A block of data
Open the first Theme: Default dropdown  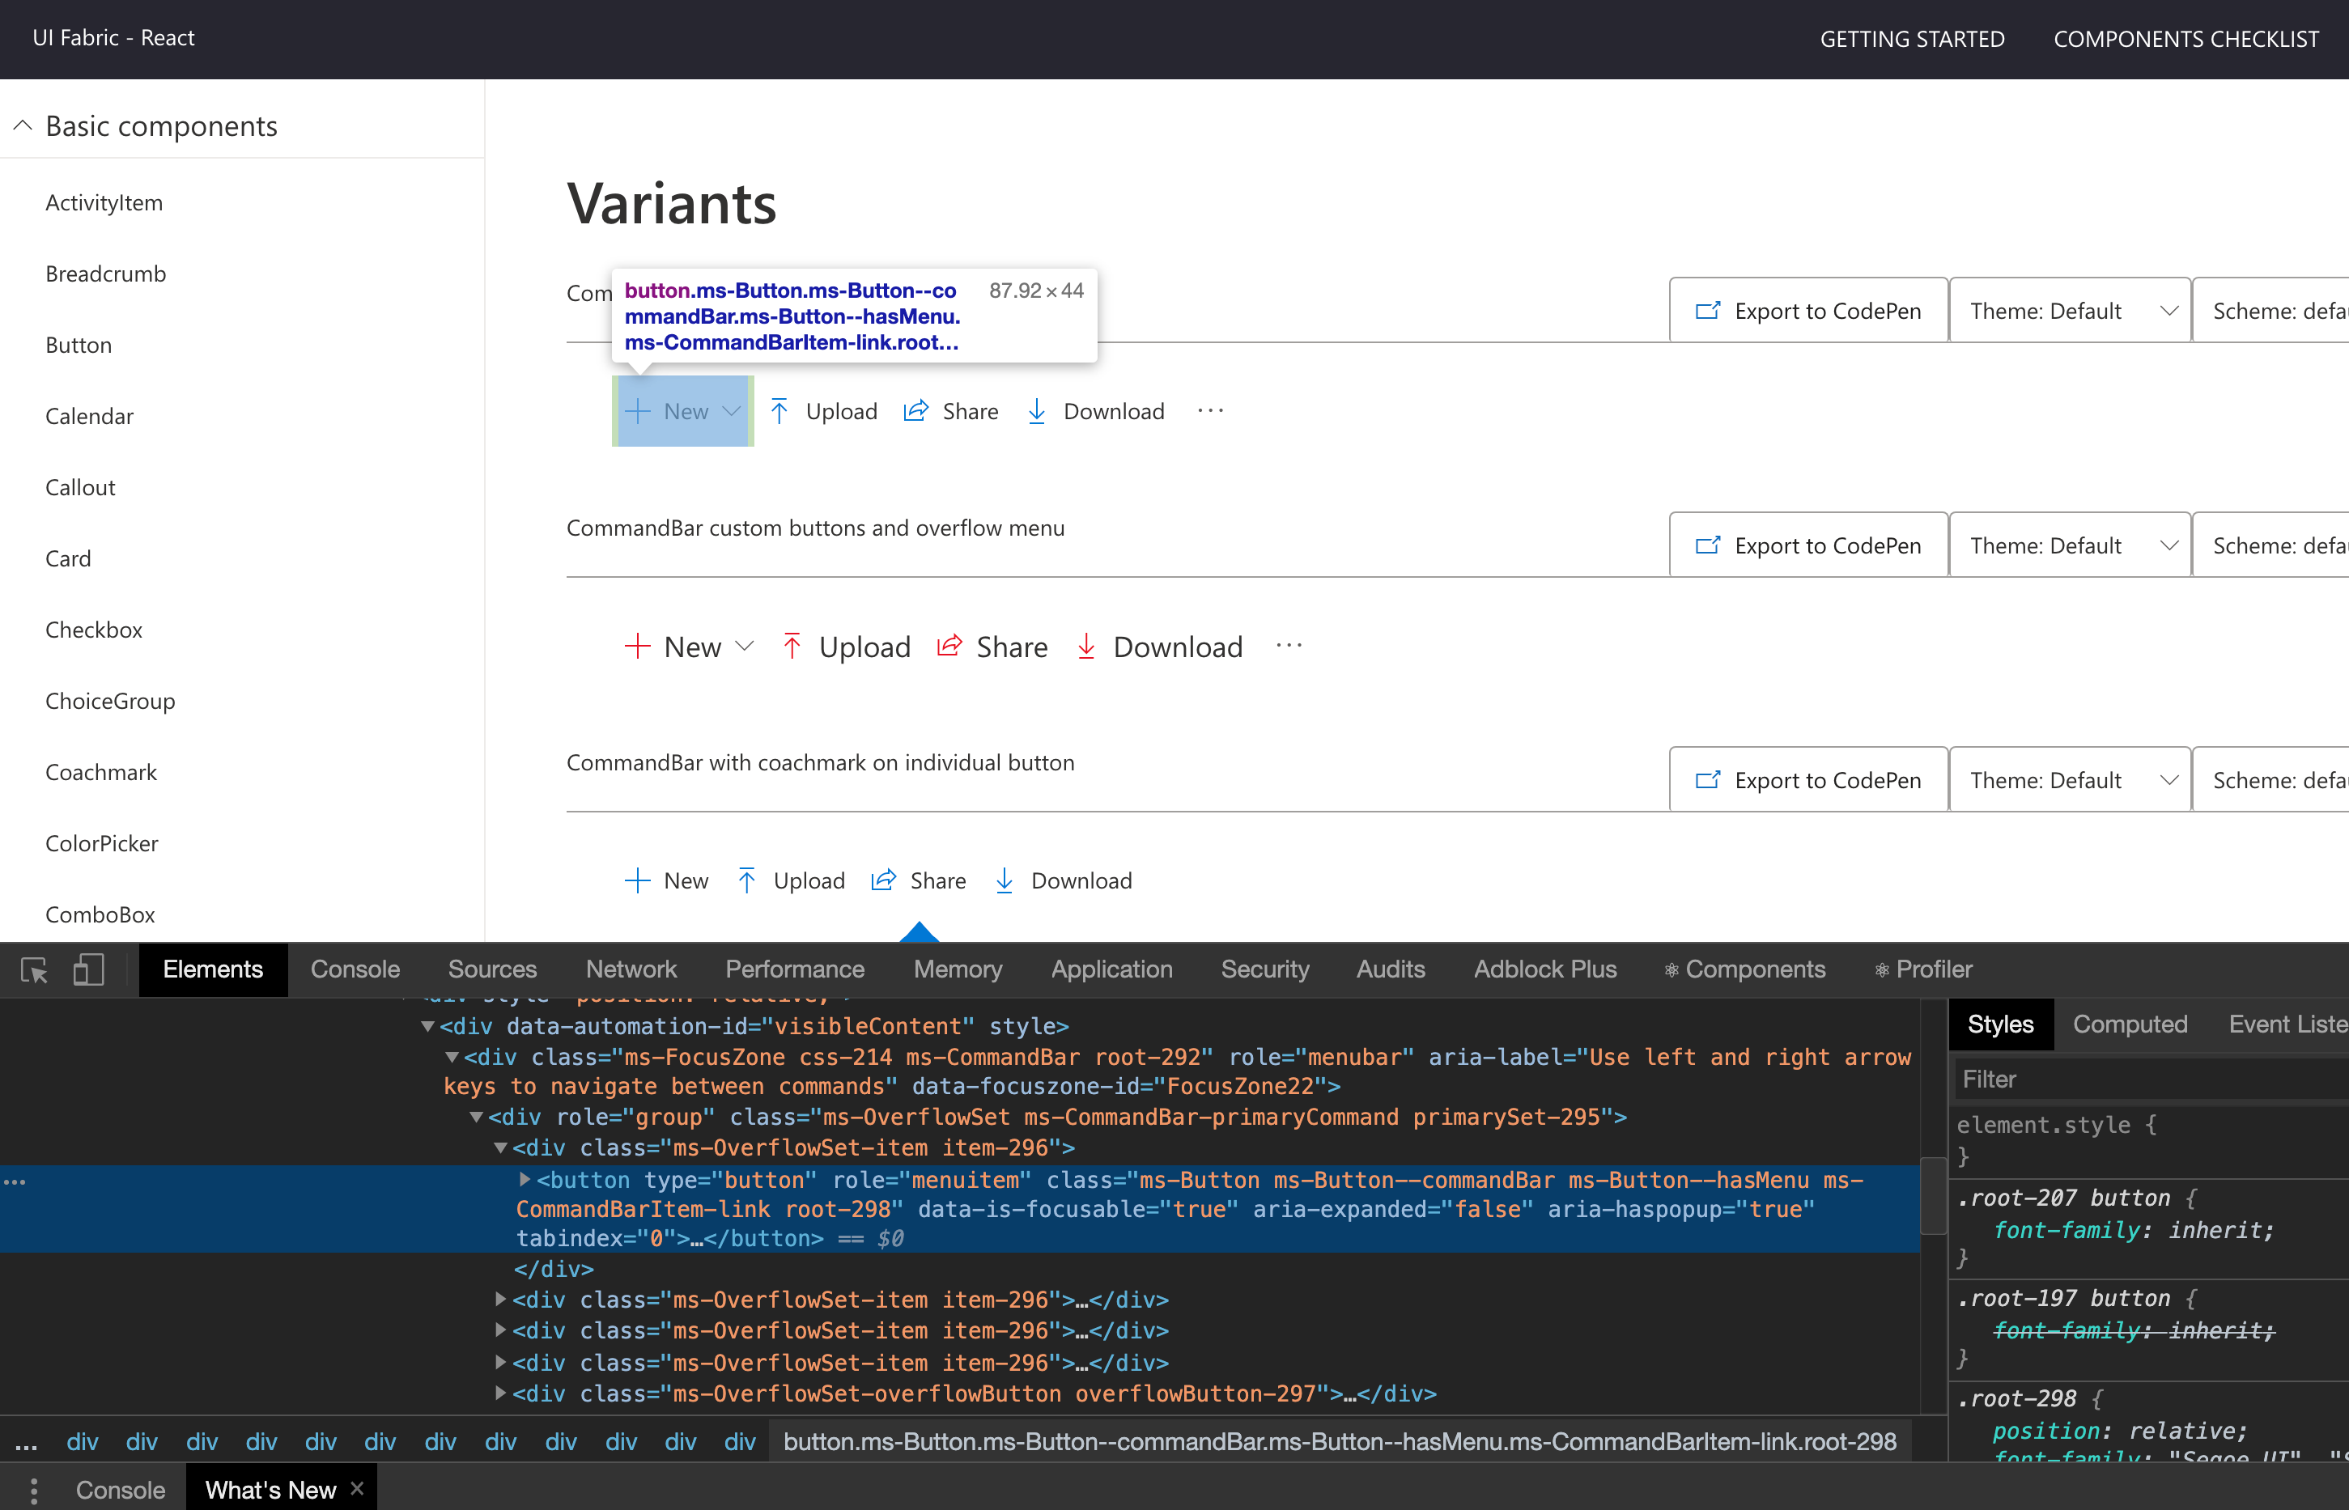click(2069, 311)
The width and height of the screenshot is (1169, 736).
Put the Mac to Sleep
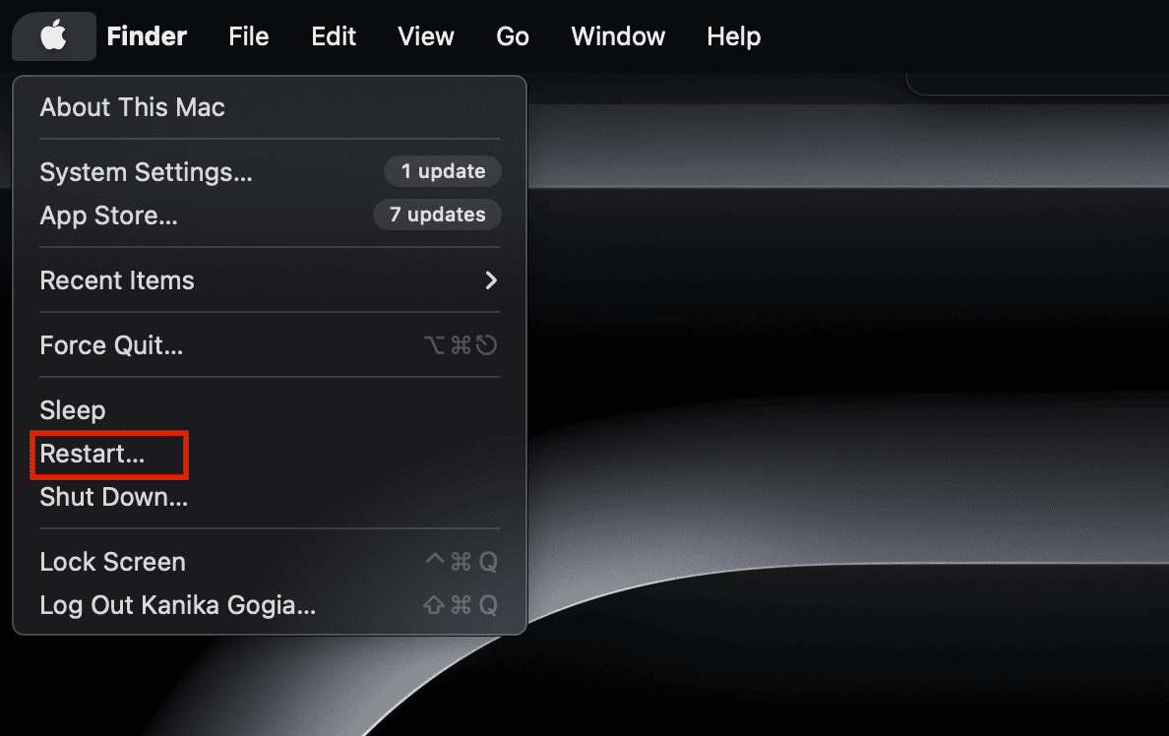click(x=72, y=410)
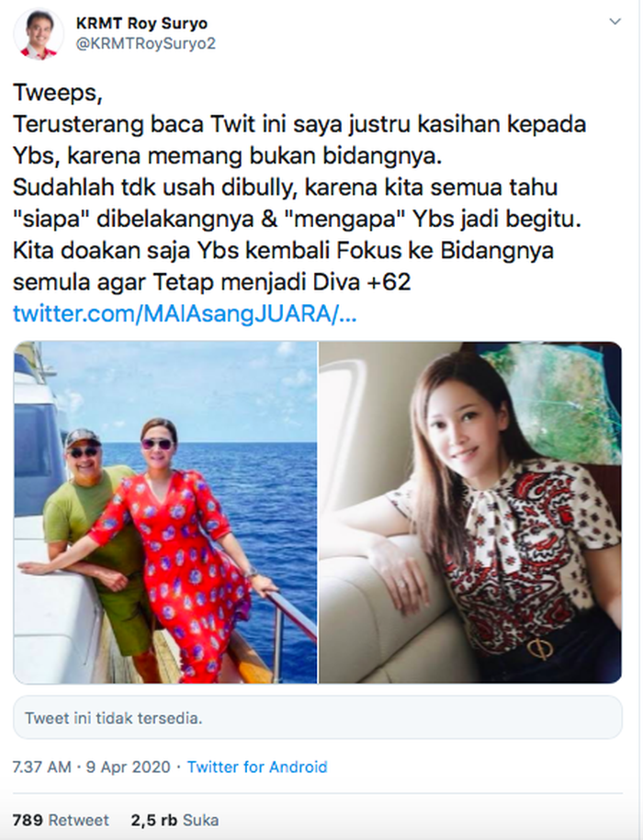
Task: Select the word 'Suka' label
Action: coord(201,820)
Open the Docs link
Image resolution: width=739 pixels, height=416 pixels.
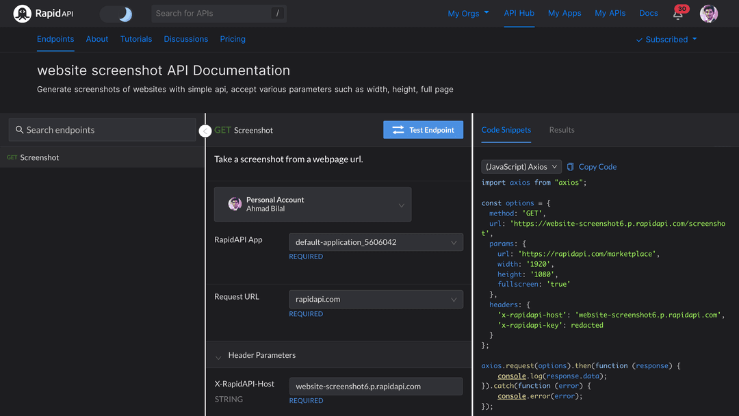648,13
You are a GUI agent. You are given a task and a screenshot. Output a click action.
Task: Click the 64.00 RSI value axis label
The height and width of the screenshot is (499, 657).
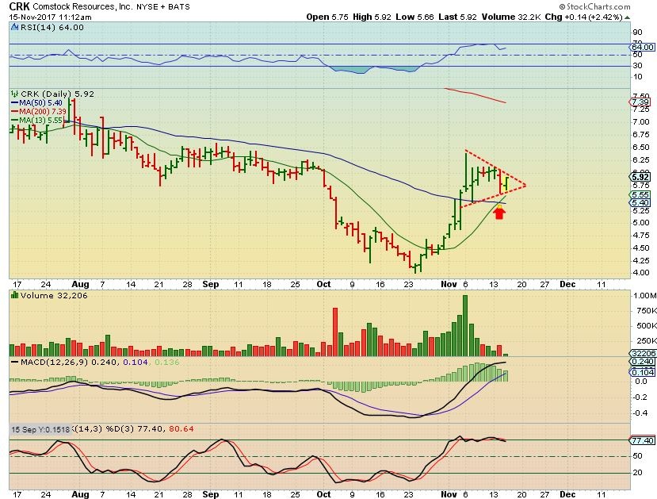[x=641, y=48]
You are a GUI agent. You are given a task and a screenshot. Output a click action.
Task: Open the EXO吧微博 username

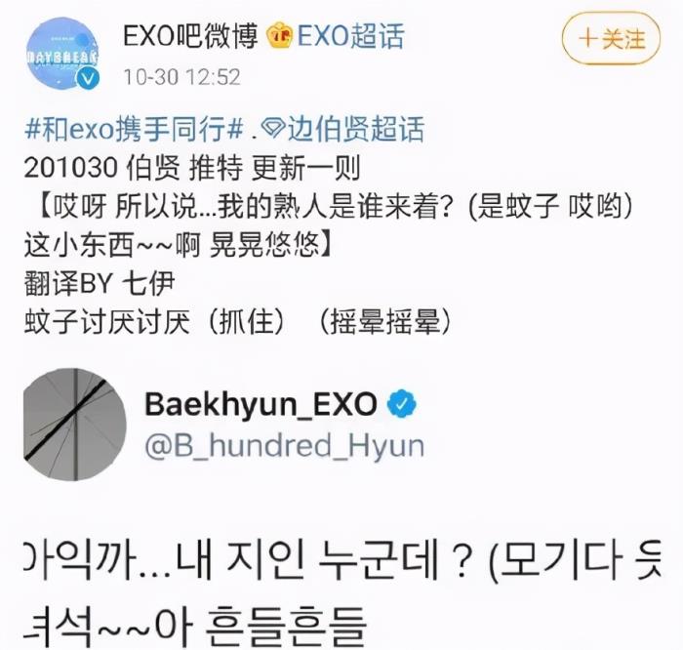[x=190, y=36]
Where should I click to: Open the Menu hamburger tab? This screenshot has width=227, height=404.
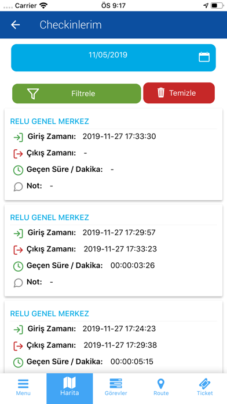(23, 388)
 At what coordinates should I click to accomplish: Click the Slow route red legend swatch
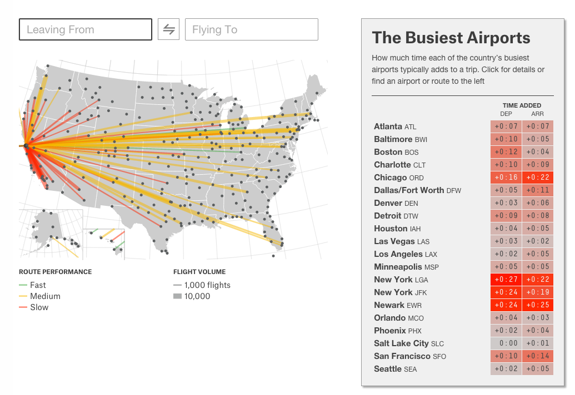pyautogui.click(x=23, y=307)
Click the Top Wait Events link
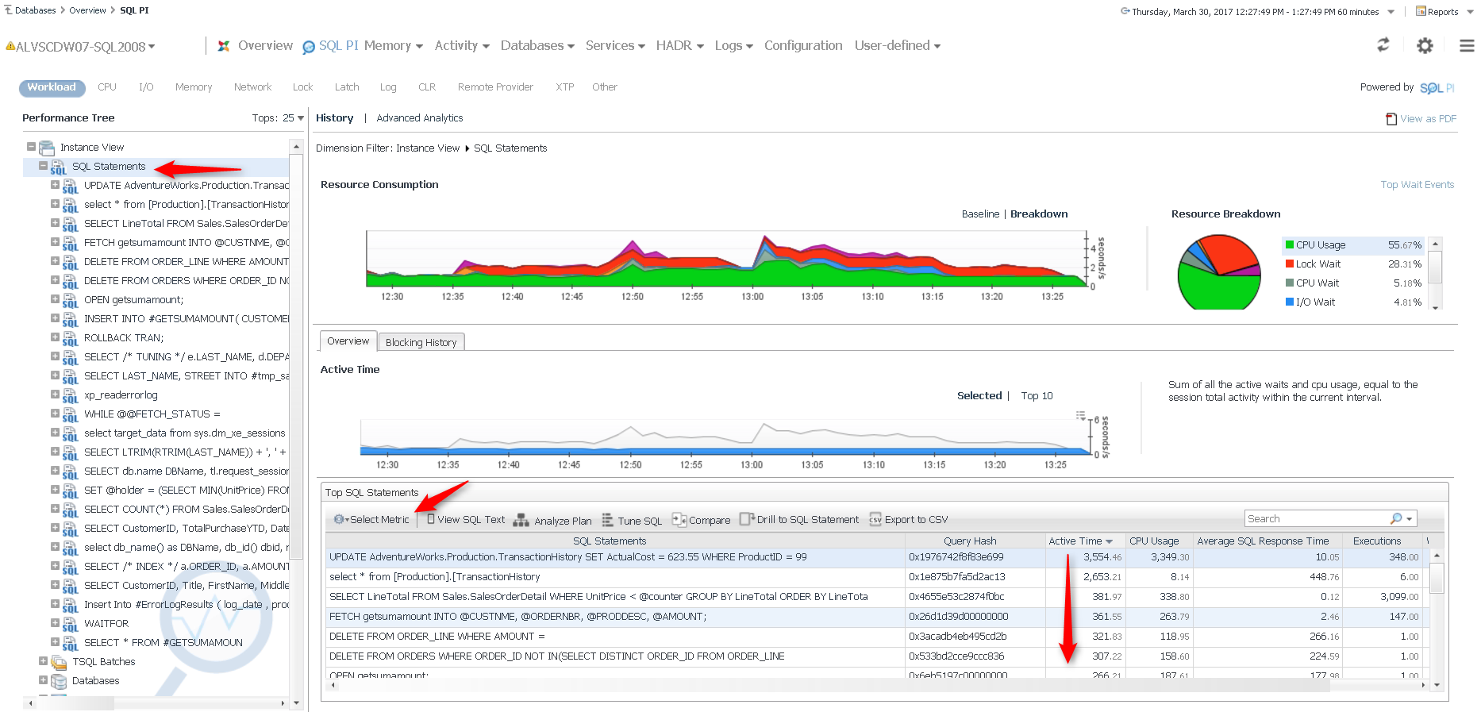Image resolution: width=1481 pixels, height=712 pixels. click(x=1417, y=185)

Work to complete ->
List every line of the data above that contains the word "label". Case counts.

Worked answer ->
Task: Select the word 'Suka' label
Task: Click the 64.00 RSI value axis label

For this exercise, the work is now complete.